Many financial advisers continue their rhetoric about a pending recovery of the U.S. economy, as it 'always does'. As mentioned in earlier posts, the U.S. economy is structured on cheap oil, which despite the crisis, still does not exist right now. In USD terms, oil is still more expensive than it was a year ago. Either the financial advisers don't get it, or they are lying the way Enron executives lied to their shareholders while funnelling their money out the back door. I suspect it is the former. Following weeks of market turmoil, record low auto sales and continuing record high oil prices, Citigroup finally began recommending to investors to sell shares in GM and Ford this week after their shares fell 82% and 67% in the last year. At least they made their statement sound eloquent:

"[W]e believe the risk-reward balance [on automaker stocks] has tilted decidedly negative on both absolute value and relative value versus underperforming suppliers," -Citigroup investment note.
Thanks Citi for the timely advice. Neither Ford nor GM has had a profitable automotive division in over 6 years. Better late than never I suppose.

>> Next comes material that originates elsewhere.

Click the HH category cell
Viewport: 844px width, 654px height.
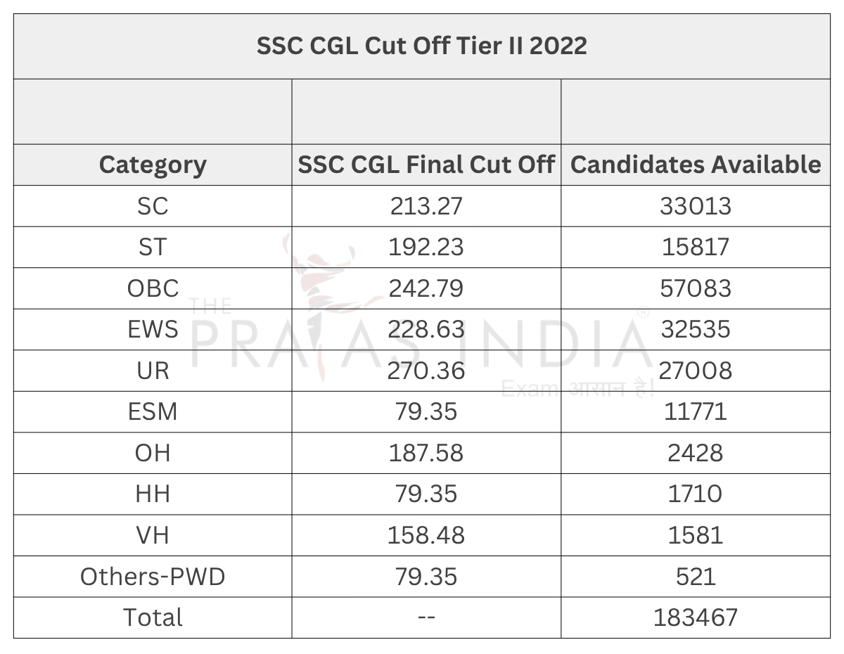point(153,494)
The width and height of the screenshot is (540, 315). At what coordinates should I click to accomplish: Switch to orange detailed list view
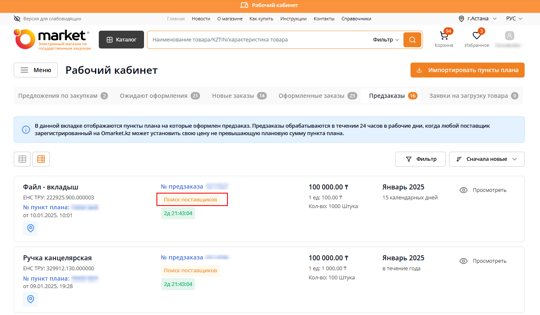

Many had hoped that swift approval of the bailout plan would restore confidence in the U.S economy. Such an effect has yet to be seen as even the hopeful are growing skeptical. Hank Paulson said it will not prevent all bank failures--which are likely to resume their course now that the short selling ban has ended. Violent and sometimes even more damaging aftershocks continue to ripple worldwide as the USD is still the most widely held currency. The only stable asset right now is gold (it appears moderately unstable because of the gyrations of the currencies in which it is valued). Few signs of a bottom can be seen yet and confidence continues to slide.

Anyone who has been overseas recently knows that the once universal US dollar began to fall out of favour by merchants for other currencies over a decade ago. Unfortunately most Americans have never been overseas and don't even understand what is happening with their 401k's. Even the presidential candidates appear naive (or perhaps it is merely election rhetoric). They appear to think that they can solve the 'crisis' by investing in the economy (cutting taxes, fixing health care, energy independence spending, gas tax holidays, and so on). Unfortunately, it's probably too late for that, as they don't have any more pre-approved credit to invest. They would have to borrow it from foreign investors (or print it and make the USD worthless). The flaw that proved fatal for many of the failed institutions was the assumption that they could always raise more capital, if required.

House prices will always go up, storied institutions can always raise debt, and foreign investors will always buy up U.S. treasuries. The first two cards have already fallen. With foreign investors fleeing, the U.S. government needs to prove to its lenders that it will not default and is serious about paying back its debt rather than running deficits indefinitely. Serious action could take the form of pulling out of Iraq as quickly as humanly possible--this would likely split the country in three and destabilize the region, but the U.S. economy is pretty unstable itself if anyone hasn't already noticed; furthermore, as Alan Greenspan notes, Iraqi oil production has only now recovered to pre-war levels, so staying longer is unlikely to result in significant cheap oil supply anytime soon. It would also be wise to pull out of Afghanistan as soon as possible and negotiate a deal with the Taliban--this may not be in line with offical public policy; but as John McCain said, unofficial policy is often quite different from public policy. Most importantly, they need to sit down with the leaders of economic powerhouses and negotiate a set of terms to repay their debt and stabalize confidence. The first two cards have already fallen, if the third were to fall, it would get ugly. Barack Obama talks about hope and change. Let's all hope someone understands the severity of the problem and is willing to make the change required to avert a catastrophe.